:: Requirements ::
Reproduce the listing word for word, starting at its first line and ending with the line that contains "I want to click on 'Goldfields".

--- Begin Supplied material ---

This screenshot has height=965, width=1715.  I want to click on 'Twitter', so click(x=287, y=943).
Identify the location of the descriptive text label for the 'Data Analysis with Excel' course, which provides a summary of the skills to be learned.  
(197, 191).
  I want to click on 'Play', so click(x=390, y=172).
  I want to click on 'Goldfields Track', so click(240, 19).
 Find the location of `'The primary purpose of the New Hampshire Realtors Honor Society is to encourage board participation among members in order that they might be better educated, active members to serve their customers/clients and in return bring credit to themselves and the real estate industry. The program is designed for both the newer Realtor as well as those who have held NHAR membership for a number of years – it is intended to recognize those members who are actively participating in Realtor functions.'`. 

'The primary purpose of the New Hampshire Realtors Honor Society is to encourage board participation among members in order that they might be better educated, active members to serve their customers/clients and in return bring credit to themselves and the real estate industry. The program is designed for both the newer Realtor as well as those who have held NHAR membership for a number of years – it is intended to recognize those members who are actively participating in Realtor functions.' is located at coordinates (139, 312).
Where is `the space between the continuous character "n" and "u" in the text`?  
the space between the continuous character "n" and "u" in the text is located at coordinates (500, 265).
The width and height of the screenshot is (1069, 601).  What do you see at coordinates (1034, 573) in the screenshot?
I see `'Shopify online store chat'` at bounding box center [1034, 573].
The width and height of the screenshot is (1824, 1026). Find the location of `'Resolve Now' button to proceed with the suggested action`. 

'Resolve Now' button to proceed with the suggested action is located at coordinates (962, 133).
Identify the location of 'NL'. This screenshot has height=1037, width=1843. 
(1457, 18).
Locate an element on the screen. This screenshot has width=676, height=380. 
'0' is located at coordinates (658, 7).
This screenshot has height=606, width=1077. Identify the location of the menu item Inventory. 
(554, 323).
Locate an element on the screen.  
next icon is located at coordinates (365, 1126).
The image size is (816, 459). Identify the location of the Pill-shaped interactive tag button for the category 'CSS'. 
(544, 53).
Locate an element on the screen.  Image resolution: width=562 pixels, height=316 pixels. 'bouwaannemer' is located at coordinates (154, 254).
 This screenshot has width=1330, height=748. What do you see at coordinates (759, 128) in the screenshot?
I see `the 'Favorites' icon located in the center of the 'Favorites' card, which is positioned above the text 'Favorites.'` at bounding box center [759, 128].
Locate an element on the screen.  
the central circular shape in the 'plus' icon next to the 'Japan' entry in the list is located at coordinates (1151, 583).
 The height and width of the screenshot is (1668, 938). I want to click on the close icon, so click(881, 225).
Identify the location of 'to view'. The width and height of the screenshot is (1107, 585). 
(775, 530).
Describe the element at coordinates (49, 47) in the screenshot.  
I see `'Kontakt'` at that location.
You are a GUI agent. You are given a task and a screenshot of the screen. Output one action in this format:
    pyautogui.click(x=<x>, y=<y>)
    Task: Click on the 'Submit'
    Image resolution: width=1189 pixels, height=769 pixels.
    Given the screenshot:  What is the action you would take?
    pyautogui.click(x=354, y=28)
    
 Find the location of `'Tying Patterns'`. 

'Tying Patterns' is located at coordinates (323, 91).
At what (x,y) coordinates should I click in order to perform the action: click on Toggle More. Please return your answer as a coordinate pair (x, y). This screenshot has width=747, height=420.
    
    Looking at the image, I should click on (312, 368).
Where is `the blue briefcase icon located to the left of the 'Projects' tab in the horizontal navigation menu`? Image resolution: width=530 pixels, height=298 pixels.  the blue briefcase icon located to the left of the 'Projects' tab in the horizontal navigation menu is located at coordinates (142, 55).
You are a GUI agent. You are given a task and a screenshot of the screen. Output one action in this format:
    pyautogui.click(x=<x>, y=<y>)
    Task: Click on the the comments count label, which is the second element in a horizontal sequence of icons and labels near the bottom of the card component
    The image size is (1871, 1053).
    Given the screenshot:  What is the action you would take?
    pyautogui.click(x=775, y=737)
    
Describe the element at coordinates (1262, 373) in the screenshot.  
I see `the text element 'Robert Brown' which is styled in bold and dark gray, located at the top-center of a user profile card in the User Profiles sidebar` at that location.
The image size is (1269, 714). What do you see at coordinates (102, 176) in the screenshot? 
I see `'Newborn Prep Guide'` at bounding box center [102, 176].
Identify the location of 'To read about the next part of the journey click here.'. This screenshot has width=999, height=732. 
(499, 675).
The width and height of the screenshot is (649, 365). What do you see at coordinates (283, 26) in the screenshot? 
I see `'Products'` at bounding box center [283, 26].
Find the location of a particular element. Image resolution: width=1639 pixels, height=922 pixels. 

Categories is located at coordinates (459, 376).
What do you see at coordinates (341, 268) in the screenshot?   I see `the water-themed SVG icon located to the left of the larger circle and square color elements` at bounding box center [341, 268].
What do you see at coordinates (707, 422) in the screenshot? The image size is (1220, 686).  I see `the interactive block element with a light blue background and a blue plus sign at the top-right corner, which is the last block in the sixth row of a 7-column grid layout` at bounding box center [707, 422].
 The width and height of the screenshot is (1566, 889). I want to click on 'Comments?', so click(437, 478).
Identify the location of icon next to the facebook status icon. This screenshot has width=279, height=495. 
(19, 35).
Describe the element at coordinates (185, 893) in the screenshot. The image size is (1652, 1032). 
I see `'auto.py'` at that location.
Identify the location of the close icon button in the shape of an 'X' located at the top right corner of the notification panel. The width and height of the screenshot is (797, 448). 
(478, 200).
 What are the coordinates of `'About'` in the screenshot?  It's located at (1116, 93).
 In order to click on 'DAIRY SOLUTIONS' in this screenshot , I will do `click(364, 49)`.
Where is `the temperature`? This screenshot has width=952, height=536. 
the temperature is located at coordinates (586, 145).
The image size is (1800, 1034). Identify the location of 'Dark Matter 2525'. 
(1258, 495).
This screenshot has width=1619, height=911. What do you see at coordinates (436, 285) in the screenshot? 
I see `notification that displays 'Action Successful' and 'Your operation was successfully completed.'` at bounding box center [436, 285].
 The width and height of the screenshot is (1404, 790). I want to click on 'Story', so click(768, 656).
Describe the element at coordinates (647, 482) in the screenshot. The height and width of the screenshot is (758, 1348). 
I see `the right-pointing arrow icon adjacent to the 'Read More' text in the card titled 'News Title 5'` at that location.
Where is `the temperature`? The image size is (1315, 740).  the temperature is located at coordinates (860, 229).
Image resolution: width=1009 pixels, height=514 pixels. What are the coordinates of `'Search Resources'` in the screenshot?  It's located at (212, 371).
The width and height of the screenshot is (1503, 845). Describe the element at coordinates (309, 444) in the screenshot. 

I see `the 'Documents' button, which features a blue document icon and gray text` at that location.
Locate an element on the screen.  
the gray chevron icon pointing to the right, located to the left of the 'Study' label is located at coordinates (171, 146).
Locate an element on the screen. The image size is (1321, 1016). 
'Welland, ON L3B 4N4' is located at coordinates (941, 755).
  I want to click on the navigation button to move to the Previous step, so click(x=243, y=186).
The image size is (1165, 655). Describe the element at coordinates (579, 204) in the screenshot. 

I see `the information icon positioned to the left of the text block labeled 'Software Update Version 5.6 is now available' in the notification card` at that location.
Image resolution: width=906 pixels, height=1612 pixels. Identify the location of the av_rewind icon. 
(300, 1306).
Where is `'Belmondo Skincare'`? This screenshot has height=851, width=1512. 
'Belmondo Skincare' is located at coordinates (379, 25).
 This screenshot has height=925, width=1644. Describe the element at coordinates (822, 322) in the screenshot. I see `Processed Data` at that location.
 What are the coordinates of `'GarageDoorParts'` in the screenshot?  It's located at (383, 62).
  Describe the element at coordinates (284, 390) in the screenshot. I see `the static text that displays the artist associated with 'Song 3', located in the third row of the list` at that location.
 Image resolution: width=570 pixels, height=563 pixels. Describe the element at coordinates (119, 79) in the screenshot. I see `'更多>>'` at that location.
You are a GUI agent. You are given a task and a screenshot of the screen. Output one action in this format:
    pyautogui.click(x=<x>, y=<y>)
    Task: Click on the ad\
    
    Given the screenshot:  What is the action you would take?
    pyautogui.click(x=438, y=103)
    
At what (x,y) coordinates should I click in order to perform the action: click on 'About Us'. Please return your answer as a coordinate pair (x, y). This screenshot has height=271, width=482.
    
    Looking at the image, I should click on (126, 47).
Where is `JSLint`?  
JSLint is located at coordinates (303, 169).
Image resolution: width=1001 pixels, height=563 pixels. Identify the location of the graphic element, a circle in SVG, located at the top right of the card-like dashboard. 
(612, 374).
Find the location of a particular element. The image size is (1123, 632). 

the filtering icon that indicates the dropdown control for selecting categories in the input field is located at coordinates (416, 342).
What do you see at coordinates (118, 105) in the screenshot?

--- End Supplied material ---

:: Response to this task ::
This screenshot has height=965, width=1715.  I want to click on 'Twitter', so click(x=287, y=943).
Identify the location of the descriptive text label for the 'Data Analysis with Excel' course, which provides a summary of the skills to be learned.  
(197, 191).
  I want to click on 'Play', so click(x=390, y=172).
  I want to click on 'Goldfields Track', so click(240, 19).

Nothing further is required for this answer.